Tasks for this exercise:
(A) Which development projects does the earnings passage name?
(B) In the earnings passage, what were the Real Estate Sales and Financing segment revenues for the quarter ended Sept. 30, 2022?
(C) Copy the earnings passage from "Consolidated Segment Highlights" up to and including "and reportability adjustments.".

===== Document passage

Net income and Adjusted EBITDA for the quarter ended Sept. 30,
2022, included a net recognition of
$43 million relating to the opening of Maui Bay Villas Phase
IB.
Consolidated Segment Highlights – Third Quarter of
2022
Real Estate Sales and Financing
For the quarter ended Sept. 30, 2022, Real Estate Sales and
Financing segment revenues were $745 million, an increase of $86
million compared to the quarter ended Sept. 30, 2021. Real Estate
Sales and Financing segment Adjusted EBITDA and Adjusted EBITDA
profit margin were $295 million and 39.6%, respectively, for the
quarter ended Sept. 30, 2022, compared to $280 million and 42.5%,
respectively, for the quarter ended Sept. 30, 2021. Results in the
third quarter of 2022 improved due to an increase in tour flow
related to an improvement in travel demand versus the prior year
along with lower provision and reportability adjustments.
Real Estate Sales and Financing segment Adjusted EBITDA reflects
an increase of $43 million due to the net recognition of sales and related expenses of VOIs
associated with Maui Bay Villas Phase IB project for the quarter
ended Sept. 30, 2022. This compared to $133 million of net
recognition of sales related to the
Central at 5th, Ocean Tower Phase II, Maui Bay Villas Phase I and
The Beach Resort Sesoko Phase I projects for the quarter ended
Sept. 30, 2021.

==========
===== Dataset section

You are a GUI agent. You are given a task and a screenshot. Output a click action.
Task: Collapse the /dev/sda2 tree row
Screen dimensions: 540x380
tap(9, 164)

==========

Problem solutions:
(A) Maui Bay Villas Phase IB, Central at 5th, Ocean Tower Phase II, Maui Bay Villas Phase I, and The Beach Resort Sesoko Phase I.

(B) $745 million.

(C)
Consolidated Segment Highlights – Third Quarter of
2022
Real Estate Sales and Financing
For the quarter ended Sept. 30, 2022, Real Estate Sales and
Financing segment revenues were $745 million, an increase of $86
million compared to the quarter ended Sept. 30, 2021. Real Estate
Sales and Financing segment Adjusted EBITDA and Adjusted EBITDA
profit margin were $295 million and 39.6%, respectively, for the
quarter ended Sept. 30, 2022, compared to $280 million and 42.5%,
respectively, for the quarter ended Sept. 30, 2021. Results in the
third quarter of 2022 improved due to an increase in tour flow
related to an improvement in travel demand versus the prior year
along with lower provision and reportability adjustments.